# [What the exercise asks]
Starting at the first line of the data, print every line up to and including the one with "This screenshot has width=1200, height=600.", but no pictures.

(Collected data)
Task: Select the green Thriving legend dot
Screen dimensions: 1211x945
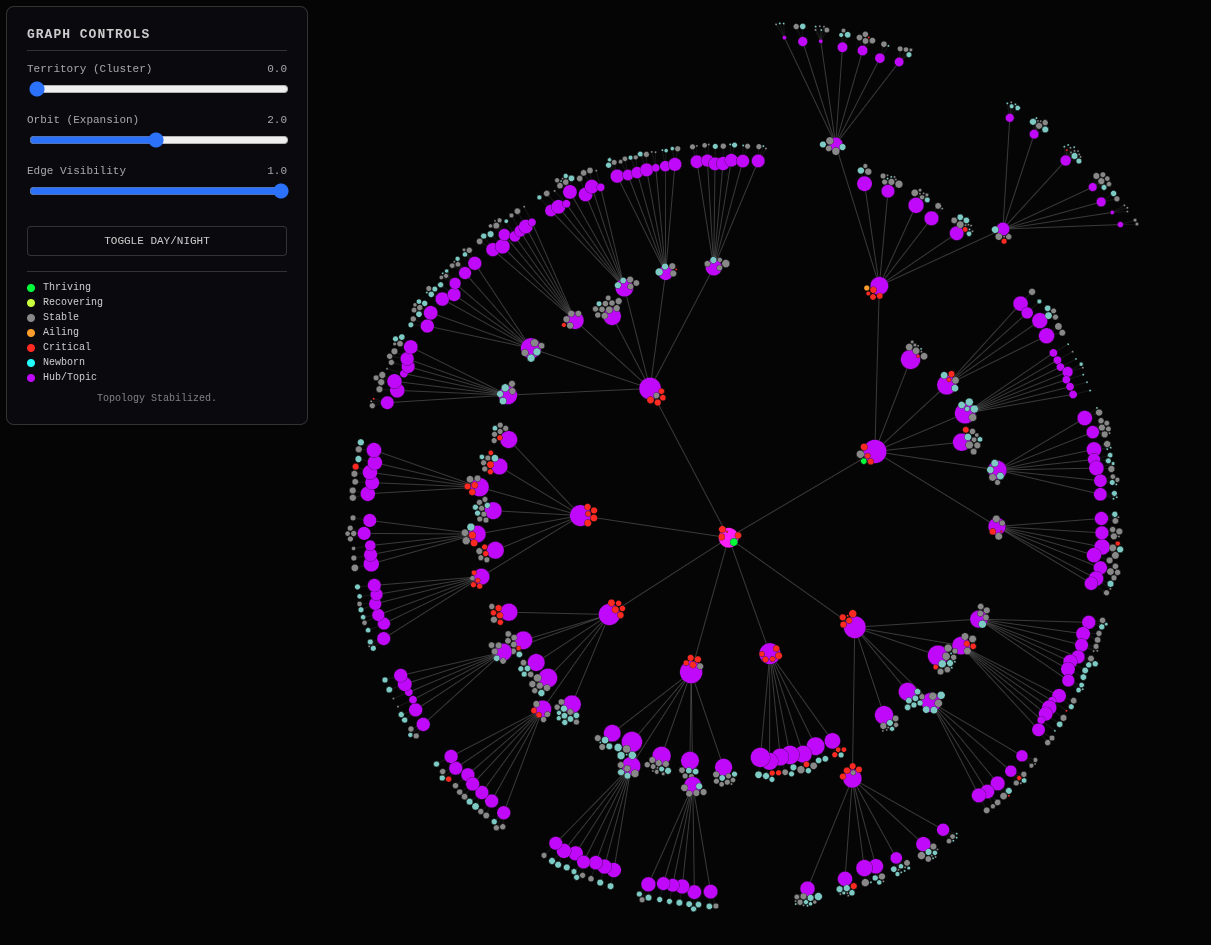Action: [31, 287]
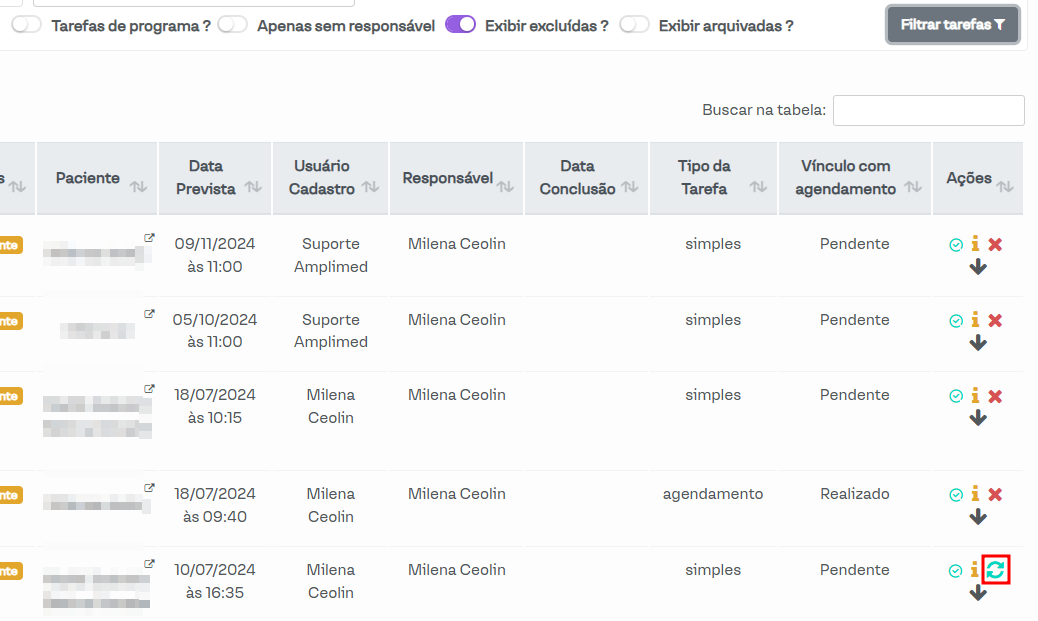Sort table by 'Data Prevista' column
Viewport: 1038px width, 621px height.
click(215, 178)
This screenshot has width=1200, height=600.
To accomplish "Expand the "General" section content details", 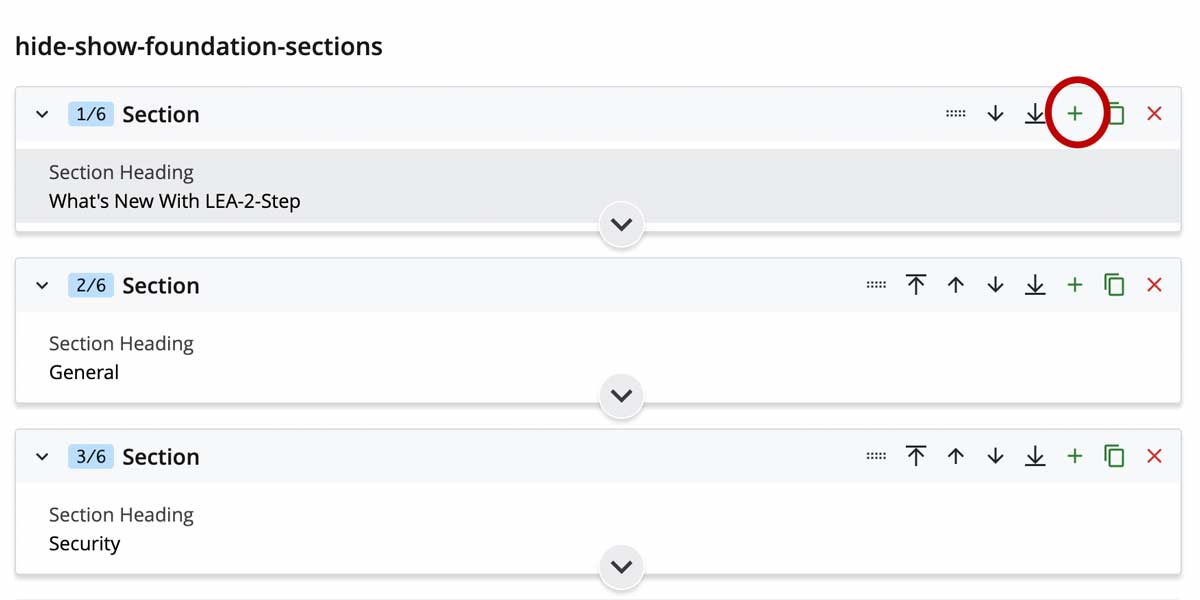I will [x=621, y=395].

# [Answer space]
Task: Select the green Thriving legend dot
Screen dimensions: 1211x945
Action: [31, 287]
Sort table by 'Data Prevista' column
Viewport: 1038px width, 621px height.
click(215, 178)
This screenshot has width=1200, height=600.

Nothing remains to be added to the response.